* **Requirement 1**: Write out the entries word for word, starting at the first line of the entries and ending at the line containing "[x=912, y=50]", with that line included.

* **Page text**:
>>

The ground zero debates dominating the spaces of faith and belief indicate divisions and sub-divisions of a society that was considered homogeneous, reports Muhammad Younis

People offering prayers in Shopian during a cordon and search operation in 2012 summer. KL Image: Bilal Bahadur

Early this year, in a Pulwama village, the people had thronged a local mosque for the Friday congregation. Before the Imam would deliver his sermon, almost half of the mosque was already full. As he went on, more people turned up to occupy the rest.

The Imam had a gracious start. It was barely quarter of an hour later that his voice began to rise. Clenching his fists in fury, he shouted many times, “do they want to pinpoint flaws. Let me count them a sea from their books.” Because there were loudspeakers all over, the whole mosque reverberated to annoyance. And until the end, the voice of the Imam didn’t restore to its prior condition.

The Imam, affiliated with Jamiat Ahl-Hadith, was referring to his Hanafi counterpart. In the course of the time of his heated reaction to what his counterpart had earlier said, the Imam could not spare time to even explain fully the verse from the Quran with which he had started his sermon.

<<

* **Information given**:
>>

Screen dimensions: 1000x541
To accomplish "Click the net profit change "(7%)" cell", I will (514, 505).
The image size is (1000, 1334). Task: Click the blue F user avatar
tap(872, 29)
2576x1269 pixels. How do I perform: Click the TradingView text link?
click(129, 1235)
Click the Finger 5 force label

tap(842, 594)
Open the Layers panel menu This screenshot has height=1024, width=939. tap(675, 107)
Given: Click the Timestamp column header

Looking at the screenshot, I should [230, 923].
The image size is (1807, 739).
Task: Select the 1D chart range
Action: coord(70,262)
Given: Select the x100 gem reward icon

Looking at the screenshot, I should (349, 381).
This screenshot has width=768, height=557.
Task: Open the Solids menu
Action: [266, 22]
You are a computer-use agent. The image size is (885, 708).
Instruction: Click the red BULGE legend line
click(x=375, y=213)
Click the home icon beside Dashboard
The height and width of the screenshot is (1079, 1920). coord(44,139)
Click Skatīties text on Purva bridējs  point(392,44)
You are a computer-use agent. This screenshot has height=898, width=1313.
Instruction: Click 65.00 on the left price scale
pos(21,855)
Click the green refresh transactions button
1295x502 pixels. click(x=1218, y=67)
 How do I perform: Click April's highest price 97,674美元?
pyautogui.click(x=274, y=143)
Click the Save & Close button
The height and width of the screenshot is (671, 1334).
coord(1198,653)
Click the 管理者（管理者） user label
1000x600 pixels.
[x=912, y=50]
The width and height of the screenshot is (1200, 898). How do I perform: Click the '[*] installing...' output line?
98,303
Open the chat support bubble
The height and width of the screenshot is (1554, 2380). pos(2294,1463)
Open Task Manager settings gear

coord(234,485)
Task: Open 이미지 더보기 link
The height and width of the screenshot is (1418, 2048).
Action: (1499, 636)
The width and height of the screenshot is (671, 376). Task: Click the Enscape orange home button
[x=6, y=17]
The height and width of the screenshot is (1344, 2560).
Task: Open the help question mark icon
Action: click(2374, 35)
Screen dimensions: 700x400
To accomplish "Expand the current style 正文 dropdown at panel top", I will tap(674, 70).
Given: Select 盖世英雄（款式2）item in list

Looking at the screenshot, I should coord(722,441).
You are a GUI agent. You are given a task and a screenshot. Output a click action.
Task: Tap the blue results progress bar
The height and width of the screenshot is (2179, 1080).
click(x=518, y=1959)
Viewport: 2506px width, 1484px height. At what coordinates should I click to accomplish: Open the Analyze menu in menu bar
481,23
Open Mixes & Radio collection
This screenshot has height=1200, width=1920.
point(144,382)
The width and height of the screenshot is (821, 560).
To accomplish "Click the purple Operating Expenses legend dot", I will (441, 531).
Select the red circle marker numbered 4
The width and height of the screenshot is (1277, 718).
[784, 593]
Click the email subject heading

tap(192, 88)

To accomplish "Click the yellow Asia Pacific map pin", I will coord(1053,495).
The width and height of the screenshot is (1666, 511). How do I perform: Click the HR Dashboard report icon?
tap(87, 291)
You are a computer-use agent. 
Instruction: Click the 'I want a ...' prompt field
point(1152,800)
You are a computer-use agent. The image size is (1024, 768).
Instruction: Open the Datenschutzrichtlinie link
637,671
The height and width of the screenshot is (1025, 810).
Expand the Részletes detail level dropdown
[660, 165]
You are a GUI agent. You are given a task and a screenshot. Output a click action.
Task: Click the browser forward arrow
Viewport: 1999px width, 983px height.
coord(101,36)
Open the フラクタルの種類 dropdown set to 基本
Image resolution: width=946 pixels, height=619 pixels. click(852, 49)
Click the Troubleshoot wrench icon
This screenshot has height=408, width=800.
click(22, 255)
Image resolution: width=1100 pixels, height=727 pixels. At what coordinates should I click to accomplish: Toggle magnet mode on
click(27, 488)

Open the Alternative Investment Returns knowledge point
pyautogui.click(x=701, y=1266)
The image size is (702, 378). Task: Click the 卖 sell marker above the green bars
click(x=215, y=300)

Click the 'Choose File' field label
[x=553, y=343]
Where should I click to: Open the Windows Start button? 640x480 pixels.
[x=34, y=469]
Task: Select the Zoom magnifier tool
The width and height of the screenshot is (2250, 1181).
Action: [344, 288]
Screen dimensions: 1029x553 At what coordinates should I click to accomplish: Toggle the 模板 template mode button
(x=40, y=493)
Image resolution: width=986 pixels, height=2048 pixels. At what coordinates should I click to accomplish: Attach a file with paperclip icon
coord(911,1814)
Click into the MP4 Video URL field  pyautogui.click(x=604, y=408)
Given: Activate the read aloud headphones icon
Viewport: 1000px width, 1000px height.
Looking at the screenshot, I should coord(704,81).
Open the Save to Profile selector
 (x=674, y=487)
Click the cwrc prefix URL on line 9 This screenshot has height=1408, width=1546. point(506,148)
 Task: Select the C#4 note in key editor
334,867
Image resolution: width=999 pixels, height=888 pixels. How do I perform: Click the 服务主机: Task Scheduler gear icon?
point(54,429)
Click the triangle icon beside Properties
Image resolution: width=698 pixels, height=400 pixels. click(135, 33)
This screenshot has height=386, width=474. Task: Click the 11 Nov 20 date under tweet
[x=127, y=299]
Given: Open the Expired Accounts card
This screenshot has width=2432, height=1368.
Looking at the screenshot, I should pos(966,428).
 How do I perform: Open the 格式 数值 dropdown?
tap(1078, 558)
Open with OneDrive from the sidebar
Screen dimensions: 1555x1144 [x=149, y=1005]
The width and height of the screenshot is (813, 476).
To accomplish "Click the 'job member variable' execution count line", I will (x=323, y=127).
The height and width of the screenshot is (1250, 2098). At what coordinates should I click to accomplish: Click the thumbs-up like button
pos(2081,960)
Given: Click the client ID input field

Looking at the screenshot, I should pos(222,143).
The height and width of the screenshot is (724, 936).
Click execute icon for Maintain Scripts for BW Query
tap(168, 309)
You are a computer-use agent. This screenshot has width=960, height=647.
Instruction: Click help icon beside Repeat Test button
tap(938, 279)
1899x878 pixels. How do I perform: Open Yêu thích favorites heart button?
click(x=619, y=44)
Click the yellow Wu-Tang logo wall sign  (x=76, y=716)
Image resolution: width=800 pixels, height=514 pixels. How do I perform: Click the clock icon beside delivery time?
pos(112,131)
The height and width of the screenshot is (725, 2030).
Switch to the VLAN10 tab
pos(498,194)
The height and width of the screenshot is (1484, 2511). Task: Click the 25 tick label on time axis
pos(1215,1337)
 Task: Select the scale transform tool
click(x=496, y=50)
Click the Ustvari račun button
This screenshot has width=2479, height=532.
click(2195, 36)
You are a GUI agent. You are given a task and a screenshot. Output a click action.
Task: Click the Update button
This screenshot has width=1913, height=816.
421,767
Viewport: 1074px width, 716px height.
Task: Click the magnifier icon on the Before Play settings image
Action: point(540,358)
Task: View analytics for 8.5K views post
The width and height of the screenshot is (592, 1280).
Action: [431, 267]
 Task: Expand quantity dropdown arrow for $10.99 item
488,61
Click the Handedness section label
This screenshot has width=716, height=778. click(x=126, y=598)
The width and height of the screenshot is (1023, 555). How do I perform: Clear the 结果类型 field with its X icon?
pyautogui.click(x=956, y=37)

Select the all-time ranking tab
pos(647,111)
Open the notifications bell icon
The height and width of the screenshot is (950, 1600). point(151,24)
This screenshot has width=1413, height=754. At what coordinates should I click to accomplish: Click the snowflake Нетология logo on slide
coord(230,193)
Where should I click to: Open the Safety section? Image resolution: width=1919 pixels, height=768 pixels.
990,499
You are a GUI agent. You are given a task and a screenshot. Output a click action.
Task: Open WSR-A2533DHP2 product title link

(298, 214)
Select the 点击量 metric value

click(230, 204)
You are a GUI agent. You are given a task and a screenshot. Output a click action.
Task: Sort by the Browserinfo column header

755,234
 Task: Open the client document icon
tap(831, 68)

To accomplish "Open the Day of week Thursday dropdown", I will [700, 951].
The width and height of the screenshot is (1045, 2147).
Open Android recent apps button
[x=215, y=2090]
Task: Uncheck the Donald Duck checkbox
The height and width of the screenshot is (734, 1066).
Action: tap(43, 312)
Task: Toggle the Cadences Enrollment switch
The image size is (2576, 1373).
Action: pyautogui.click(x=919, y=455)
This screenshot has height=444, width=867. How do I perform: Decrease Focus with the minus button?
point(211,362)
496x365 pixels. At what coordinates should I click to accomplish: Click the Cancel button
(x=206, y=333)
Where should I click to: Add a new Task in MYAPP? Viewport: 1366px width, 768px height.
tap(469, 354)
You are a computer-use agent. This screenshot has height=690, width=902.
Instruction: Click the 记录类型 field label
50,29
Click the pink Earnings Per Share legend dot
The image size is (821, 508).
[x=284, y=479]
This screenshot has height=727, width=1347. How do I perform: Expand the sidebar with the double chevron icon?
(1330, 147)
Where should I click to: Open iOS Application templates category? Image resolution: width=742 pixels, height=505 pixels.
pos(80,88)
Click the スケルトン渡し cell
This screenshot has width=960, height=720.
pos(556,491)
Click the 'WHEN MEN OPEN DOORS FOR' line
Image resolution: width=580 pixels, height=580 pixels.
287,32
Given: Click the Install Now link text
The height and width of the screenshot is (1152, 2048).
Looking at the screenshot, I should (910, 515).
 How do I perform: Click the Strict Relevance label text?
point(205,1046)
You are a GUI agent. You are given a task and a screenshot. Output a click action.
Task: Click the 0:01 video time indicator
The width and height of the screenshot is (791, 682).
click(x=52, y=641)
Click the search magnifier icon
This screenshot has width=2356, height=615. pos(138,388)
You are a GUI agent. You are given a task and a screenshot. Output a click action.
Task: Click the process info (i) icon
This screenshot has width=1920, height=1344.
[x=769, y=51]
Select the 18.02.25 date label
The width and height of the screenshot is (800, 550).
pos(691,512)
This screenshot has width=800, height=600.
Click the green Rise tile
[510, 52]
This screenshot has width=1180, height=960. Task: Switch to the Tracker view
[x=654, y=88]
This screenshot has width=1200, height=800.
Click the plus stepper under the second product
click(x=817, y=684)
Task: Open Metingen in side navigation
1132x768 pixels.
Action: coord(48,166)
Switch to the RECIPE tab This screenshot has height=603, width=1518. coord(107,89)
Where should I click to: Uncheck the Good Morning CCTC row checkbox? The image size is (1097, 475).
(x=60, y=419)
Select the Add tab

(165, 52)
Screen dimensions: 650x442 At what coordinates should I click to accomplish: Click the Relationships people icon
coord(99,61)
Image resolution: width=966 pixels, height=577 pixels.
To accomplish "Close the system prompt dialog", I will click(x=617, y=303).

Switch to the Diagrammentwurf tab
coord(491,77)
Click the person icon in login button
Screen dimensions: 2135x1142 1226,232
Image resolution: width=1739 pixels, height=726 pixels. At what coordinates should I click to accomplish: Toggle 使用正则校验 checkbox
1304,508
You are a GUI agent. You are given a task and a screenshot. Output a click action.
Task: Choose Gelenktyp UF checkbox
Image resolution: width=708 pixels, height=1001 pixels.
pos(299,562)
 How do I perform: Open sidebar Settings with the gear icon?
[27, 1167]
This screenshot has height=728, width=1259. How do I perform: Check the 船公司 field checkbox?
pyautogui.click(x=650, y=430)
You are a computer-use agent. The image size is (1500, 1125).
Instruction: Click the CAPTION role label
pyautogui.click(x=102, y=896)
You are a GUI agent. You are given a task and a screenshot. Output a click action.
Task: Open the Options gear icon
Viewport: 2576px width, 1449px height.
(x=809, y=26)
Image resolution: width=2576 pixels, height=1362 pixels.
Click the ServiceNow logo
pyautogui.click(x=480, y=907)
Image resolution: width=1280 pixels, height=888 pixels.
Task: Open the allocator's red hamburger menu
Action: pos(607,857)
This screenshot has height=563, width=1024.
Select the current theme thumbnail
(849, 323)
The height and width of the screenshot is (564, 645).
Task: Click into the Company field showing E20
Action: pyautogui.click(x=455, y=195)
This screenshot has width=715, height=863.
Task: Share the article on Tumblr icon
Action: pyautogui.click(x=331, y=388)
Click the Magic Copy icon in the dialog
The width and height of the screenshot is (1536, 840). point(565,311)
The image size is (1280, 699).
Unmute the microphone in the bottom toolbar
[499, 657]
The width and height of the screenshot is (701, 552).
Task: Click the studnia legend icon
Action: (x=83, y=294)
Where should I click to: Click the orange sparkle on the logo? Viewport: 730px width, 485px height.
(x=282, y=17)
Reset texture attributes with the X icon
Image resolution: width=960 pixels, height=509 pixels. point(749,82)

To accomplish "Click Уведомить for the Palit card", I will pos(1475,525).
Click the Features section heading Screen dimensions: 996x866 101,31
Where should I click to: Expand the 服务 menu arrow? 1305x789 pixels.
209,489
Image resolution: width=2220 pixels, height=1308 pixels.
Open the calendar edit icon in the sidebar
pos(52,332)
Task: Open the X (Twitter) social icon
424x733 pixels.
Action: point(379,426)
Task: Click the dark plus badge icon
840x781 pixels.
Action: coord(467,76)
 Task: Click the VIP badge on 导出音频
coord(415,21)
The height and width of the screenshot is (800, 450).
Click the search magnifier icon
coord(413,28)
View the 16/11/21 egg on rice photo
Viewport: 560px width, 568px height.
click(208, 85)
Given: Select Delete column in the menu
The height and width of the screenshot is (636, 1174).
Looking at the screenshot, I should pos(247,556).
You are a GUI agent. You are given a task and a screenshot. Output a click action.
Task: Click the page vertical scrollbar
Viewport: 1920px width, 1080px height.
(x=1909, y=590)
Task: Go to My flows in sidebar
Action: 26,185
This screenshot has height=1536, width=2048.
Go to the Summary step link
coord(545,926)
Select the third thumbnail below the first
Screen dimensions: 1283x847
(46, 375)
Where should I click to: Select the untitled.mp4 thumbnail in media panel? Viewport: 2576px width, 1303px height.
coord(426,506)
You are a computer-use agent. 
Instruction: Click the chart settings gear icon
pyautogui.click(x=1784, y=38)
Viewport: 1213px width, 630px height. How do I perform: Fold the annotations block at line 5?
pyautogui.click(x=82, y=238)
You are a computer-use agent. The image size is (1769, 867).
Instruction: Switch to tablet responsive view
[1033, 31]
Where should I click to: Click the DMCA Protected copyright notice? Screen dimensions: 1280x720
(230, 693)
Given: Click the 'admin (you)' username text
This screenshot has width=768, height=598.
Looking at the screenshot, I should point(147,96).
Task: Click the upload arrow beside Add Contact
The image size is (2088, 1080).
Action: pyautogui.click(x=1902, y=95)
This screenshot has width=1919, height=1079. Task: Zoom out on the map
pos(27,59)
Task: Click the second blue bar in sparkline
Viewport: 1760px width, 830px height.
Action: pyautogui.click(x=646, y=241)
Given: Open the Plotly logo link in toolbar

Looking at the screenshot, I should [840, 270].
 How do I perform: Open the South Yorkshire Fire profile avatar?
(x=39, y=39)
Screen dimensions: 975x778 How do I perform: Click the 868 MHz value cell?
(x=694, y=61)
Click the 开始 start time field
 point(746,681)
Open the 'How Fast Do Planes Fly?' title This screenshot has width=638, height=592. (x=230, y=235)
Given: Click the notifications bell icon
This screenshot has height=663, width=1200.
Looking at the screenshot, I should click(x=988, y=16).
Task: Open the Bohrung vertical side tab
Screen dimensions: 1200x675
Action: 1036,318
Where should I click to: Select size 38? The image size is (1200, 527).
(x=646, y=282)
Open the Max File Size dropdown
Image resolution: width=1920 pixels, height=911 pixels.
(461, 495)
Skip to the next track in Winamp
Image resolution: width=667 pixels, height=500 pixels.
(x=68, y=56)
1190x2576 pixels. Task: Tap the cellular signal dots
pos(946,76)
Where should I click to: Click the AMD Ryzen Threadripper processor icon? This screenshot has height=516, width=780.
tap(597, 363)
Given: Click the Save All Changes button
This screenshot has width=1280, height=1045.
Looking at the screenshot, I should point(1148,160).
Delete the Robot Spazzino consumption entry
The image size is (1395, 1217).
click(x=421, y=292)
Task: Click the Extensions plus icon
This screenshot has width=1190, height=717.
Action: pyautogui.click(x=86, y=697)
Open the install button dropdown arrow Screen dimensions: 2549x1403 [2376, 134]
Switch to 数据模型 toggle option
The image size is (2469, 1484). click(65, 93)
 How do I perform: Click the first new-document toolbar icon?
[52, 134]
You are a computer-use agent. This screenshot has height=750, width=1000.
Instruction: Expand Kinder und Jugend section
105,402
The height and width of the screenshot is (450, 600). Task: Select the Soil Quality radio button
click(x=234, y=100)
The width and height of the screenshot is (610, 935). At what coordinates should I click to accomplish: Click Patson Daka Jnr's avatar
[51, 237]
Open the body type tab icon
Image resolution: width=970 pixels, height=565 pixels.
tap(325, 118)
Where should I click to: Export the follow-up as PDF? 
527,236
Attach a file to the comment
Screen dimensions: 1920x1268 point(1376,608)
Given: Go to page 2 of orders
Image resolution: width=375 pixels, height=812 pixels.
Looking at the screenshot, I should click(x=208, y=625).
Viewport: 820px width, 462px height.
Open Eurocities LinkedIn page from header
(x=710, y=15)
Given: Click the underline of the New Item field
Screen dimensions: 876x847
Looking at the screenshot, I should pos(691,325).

<<

* **Requirement 2**: Give again, word for word, the passage of the article on mosque sermons starting at "The Imam had" and ending at "its prior condition.".

* **Task solution 1**:
Screen dimensions: 1000x541
To accomplish "Click the net profit change "(7%)" cell", I will (514, 505).
The image size is (1000, 1334). Task: Click the blue F user avatar
tap(872, 29)
2576x1269 pixels. How do I perform: Click the TradingView text link?
click(129, 1235)
Click the Finger 5 force label

tap(842, 594)
Open the Layers panel menu This screenshot has height=1024, width=939. tap(675, 107)
Given: Click the Timestamp column header

Looking at the screenshot, I should [230, 923].
The image size is (1807, 739).
Task: Select the 1D chart range
Action: coord(70,262)
Given: Select the x100 gem reward icon

Looking at the screenshot, I should (349, 381).
This screenshot has width=768, height=557.
Task: Open the Solids menu
Action: [266, 22]
You are a computer-use agent. The image size is (885, 708).
Instruction: Click the red BULGE legend line
click(x=375, y=213)
Click the home icon beside Dashboard
The height and width of the screenshot is (1079, 1920). coord(44,139)
Click Skatīties text on Purva bridējs  point(392,44)
You are a computer-use agent. This screenshot has height=898, width=1313.
Instruction: Click 65.00 on the left price scale
pos(21,855)
Click the green refresh transactions button
1295x502 pixels. click(x=1218, y=67)
 How do I perform: Click April's highest price 97,674美元?
pyautogui.click(x=274, y=143)
Click the Save & Close button
The height and width of the screenshot is (671, 1334).
coord(1198,653)
Click the 管理者（管理者） user label
1000x600 pixels.
[x=912, y=50]

* **Task solution 2**:
The Imam had a gracious start. It was barely quarter of an hour later that his voice began to rise. Clenching his fists in fury, he shouted many times, “do they want to pinpoint flaws. Let me count them a sea from their books.” Because there were loudspeakers all over, the whole mosque reverberated to annoyance. And until the end, the voice of the Imam didn’t restore to its prior condition.